Der Kaffee an der langen Holztafel wird schon wieder kalt, das passiert Kirsten Boie offenbar öfter. Es gibt eben so viel zu erzählen im verlagseigenen Theaterraum des neuen Oetinger-Hauses an der Max-Brauer-Allee, wo sich neben den Kinderbuchklassikern von Astrid Lindgren und Paul Maar auch ihre Werke bis unter die Decke stapeln: „Heul doch nicht, du lebst ja noch“ heißt Kirsten Boies soeben frisch erschienener Jugendroman, der seit diesem Wochenende in den Buchläden liegt und sich – wie schon ihre beklemmende Tatsachen-Novelle „Dunkelnacht“ vor rund einem Jahr – anhand der Schicksale einer Gruppe Heranwachsender mit der Zeit des Kriegsendes in Deutschland, in diesem Fall: in Hamburg, beschäftigt.

> _AUSZÜGE DER EINTRÄGE_
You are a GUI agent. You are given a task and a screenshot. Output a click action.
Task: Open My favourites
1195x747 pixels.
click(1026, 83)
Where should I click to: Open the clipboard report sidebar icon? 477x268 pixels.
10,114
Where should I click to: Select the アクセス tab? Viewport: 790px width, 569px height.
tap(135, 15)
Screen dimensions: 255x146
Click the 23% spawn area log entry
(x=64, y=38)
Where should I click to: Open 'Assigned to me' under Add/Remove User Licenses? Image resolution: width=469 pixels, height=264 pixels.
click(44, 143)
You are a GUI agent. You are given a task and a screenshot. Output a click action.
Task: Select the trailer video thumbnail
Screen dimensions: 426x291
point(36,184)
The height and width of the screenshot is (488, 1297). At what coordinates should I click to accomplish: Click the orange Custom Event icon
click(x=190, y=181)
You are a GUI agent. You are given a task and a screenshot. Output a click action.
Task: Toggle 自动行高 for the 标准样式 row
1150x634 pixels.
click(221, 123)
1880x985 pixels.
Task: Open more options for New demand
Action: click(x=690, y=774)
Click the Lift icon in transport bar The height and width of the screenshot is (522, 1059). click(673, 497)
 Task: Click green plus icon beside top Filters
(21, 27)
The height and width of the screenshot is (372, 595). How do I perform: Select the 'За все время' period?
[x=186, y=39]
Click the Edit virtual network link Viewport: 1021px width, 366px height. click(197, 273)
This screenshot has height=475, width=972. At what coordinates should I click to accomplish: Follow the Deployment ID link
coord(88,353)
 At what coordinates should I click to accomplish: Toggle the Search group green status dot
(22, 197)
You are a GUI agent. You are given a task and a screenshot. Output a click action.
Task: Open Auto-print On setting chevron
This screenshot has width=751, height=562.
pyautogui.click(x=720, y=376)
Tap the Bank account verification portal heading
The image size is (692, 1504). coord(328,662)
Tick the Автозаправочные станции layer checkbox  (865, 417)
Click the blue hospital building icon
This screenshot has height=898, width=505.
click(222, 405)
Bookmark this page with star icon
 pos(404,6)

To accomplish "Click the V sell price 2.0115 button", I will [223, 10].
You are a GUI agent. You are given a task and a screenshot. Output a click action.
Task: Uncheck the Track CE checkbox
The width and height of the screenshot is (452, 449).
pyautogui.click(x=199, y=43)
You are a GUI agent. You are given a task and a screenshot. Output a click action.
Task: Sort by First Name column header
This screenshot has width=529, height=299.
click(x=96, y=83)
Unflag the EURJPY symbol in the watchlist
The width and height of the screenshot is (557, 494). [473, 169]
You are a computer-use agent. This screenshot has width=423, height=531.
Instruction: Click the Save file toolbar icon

> _GESTELLTE AUFGABEN_
• A. Geben Sie aus dem Artikel den Abschnitt wortgetreu aus, der bei den Worten „Der Kaffee an“ einsetzt und nach den Worten „in Hamburg, beschäftigt.“ endet.
• B. Welchen Titel trägt laut dem Artikel der soeben erschienene Jugendroman von Kirsten Boie?
• C. Führen Sie den Artikel über Kirsten Boies neuen Jugendroman im Anschluss an seinen letzten Satz fort.
Die Einträge haben mit dem Artikel nichts zu tun.

> _ANTWORTEN IM EINZELNEN_
• A.
Der Kaffee an der langen Holztafel wird schon wieder kalt, das passiert Kirsten Boie offenbar öfter. Es gibt eben so viel zu erzählen im verlagseigenen Theaterraum des neuen Oetinger-Hauses an der Max-Brauer-Allee, wo sich neben den Kinderbuchklassikern von Astrid Lindgren und Paul Maar auch ihre Werke bis unter die Decke stapeln: „Heul doch nicht, du lebst ja noch“ heißt Kirsten Boies soeben frisch erschienener Jugendroman, der seit diesem Wochenende in den Buchläden liegt und sich – wie schon ihre beklemmende Tatsachen-Novelle „Dunkelnacht“ vor rund einem Jahr – anhand der Schicksale einer Gruppe Heranwachsender mit der Zeit des Kriegsendes in Deutschland, in diesem Fall: in Hamburg, beschäftigt.

• B. „Heul doch nicht, du lebst ja noch“

• C.
Gesellschaftlich sei dieses Kriegsende „keineswegs eine Stunde null“ gewesen, betont Boie und erinnert sich an das erst viel später erwachende Bewusstsein für die deutschen Verbrechen und die Schuld, an Nachkriegsgespräche mit der eigenen Familie und an das Spielen zwischen Trümmern in Barmbek.

Hamburger Abendblatt: „Dunkelnacht“ und „Heul doch nicht, du lebst ja noch“ spielen beide direkt um das unmittelbare Kriegsende herum, einmal ganz kurz davor, einmal kurz danach – das Thema beschäftigt Sie offenbar derzeit besonders. Warum?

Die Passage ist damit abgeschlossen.